--- Requirements ---
In the agency overview below, please name the parent agency of the Main Directorate of State Security.

Main Directorate of State Security

Agency overview
- Formed: 10 July 1934; 92 years ago20 July 1941; 85 years ago
- Preceding agencies: Cheka (1917–1922); GPU (1922–1923); OGPU (1923–1934);
- Dissolved: 3 February 1941; 85 years ago14 April 1943; 83 years ago
- Superseding agency: NKGB (1941)/(1943–1946);
- Type: Intelligence agency Secret police
- Jurisdiction: Council of People's Commissars of the Soviet Union
- Headquarters: Lubyanka Building, 2 Bolshaya Lubyanka Street, Moscow, Soviet Union;
- Agency executives: Genrikh Yagoda (1934–1936); Yakov Agranov (1936–1937); Mikhail Frinovsky (1937–1938); Lavrentiy Beria (1938); Vsevolod Merkulov (1938–1941)/(1941–1943);
- Parent agency: People's Commissariat for Internal Affairs

= Main Directorate of State Security =

Soviet national security agency (1934–1943)

--- Given information ---
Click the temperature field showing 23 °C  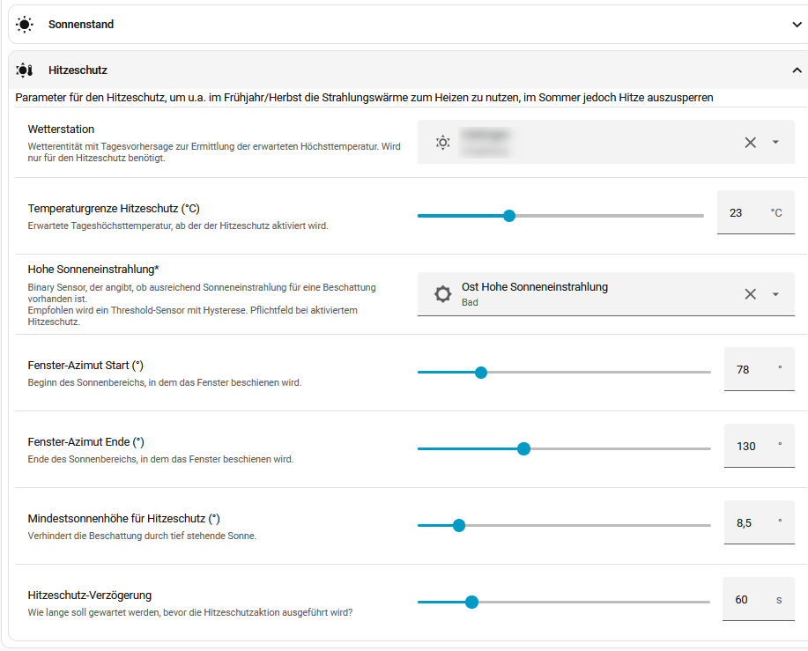(755, 212)
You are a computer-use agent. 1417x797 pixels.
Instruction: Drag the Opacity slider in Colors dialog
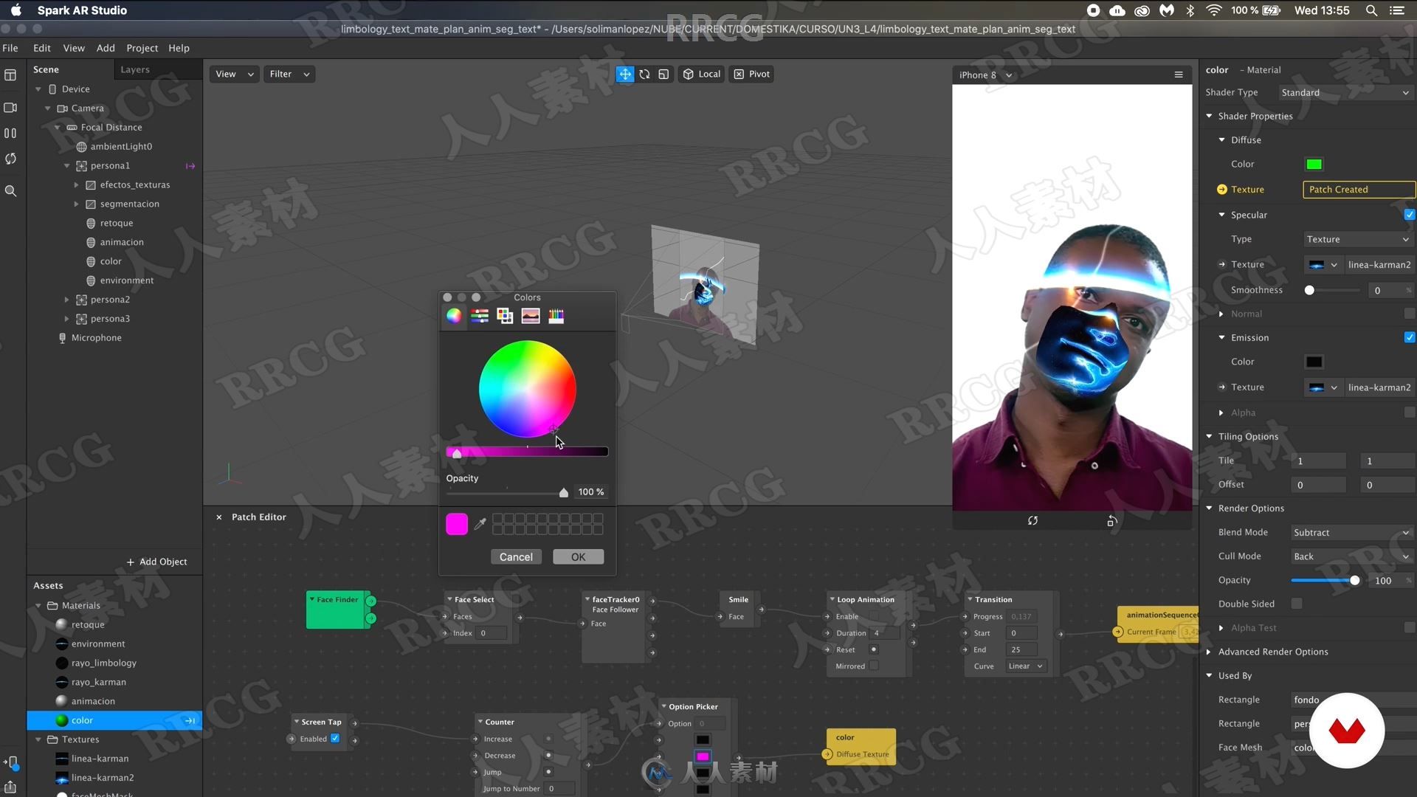[x=562, y=492]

--- Output for this exercise ---
The People's Commissariat for Internal Affairs.